* _Problem details_:
According to the voice cloning passage, what are the three groups that make up the overall structure of the voice cloning system?

* _Supplied passage_:

---

Although the multispeaker TTS model based on Tacotron 2 can expand the system architecture along with supporting the voice cloning function of multiple speakers, it is still slightly insufficient in terms of speaker feature extraction and synthesis speed. The speech information of the entire sentence is not taken into consideration by the d-vector, which affects the similarity of the cloned voice. The WaveNet vocoder can have a severe impact on the speed of speech generation. To better balance the relationship between speech quality, model parameters, and inference speed of the voice cloning system, the speaker features are extracted based on TDNN, and the output of each speech segment is aggregated after passing through the model through statistical pooling. This represents the feature vector of the target speaker and improves the quality of the generated speech. In this paper, a competitive multiscale convolution (CMSC) strategy and a depth-wise separable convolution (DSC) strategy are introduced to improve the HiFi-GAN model, which replaces the WaveNet vocoder, to significantly reduce the number of model parameters and further enhance the inference speed.

2. Methods

The overall structure of the voice cloning system based on the improved HiFi-GAN model can be divided into three groups: speaker encoder network, feature prediction network, and vocoder network. As illustrated in Figure 1, a network based on speaker verification is adopted by the speaker encoder network. This encoder is trained by improving the performance of the speaker verification system. The feature prediction network follows the Tactron 2 architecture, which is implemented by an encoder-decoder architecture. First, the text sequence is converted into a semantic vector in this architecture by the encoder. After the semantic vector and the speaker embedding vector are spliced, it is processed by using the attention mechanism and forwarded to the decoder of the feature prediction network. Eventually, the decoder converts the sequence into the Mel spectrum. The vocoder network is implemented with an improved HiFi-GAN model, which quickly converts the Mel spectrum into speech waveforms while ensuring the quality of the generated speech.

2.1. Speaker Encoder Based on the X-Vector

The speaker encoder network is one of the core parts of the model, which determines the similarity of the cloned speech. In this paper, the speaker verification architecture is used to implement the speaker encoder based on the x-vector. In the speaker verification architecture, the input is the speaker’s speech feature, and the output is the speaker’s discrimination information . The network structure is shown in Figure 2 [16].

---

* _Extracted information_:
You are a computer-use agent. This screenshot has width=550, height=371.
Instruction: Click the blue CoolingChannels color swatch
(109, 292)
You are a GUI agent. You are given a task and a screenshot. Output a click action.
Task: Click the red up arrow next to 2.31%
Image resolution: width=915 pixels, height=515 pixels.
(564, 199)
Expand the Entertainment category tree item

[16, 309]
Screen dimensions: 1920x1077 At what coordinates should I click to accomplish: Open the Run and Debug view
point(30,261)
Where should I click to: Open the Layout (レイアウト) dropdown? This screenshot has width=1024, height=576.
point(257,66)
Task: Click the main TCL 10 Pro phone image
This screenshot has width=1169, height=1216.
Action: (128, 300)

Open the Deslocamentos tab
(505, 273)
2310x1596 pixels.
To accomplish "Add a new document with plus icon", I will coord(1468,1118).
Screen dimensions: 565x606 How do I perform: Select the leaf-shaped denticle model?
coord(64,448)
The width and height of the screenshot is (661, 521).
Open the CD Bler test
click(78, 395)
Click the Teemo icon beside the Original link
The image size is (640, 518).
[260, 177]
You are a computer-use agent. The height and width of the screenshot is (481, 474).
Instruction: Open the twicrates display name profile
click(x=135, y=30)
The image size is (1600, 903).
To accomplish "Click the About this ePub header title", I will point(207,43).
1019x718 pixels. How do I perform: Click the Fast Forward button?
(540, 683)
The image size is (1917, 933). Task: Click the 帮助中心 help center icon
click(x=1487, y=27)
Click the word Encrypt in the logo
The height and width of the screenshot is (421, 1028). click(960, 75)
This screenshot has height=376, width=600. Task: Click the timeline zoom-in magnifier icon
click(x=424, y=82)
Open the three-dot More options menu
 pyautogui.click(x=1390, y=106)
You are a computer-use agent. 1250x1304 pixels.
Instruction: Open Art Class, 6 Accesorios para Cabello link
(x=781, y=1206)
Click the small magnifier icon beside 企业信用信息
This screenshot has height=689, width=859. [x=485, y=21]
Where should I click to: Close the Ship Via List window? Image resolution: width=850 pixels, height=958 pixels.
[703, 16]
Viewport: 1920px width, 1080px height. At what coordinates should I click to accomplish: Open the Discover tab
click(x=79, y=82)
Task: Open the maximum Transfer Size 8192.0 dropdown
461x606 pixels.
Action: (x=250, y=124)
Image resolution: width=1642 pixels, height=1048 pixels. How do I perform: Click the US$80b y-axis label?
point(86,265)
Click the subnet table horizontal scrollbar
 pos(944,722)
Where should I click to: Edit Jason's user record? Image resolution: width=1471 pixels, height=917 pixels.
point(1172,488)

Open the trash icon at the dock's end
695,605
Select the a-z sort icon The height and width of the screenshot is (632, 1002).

---

* _Response to this task_:
The speaker encoder network, the feature prediction network, and the vocoder network.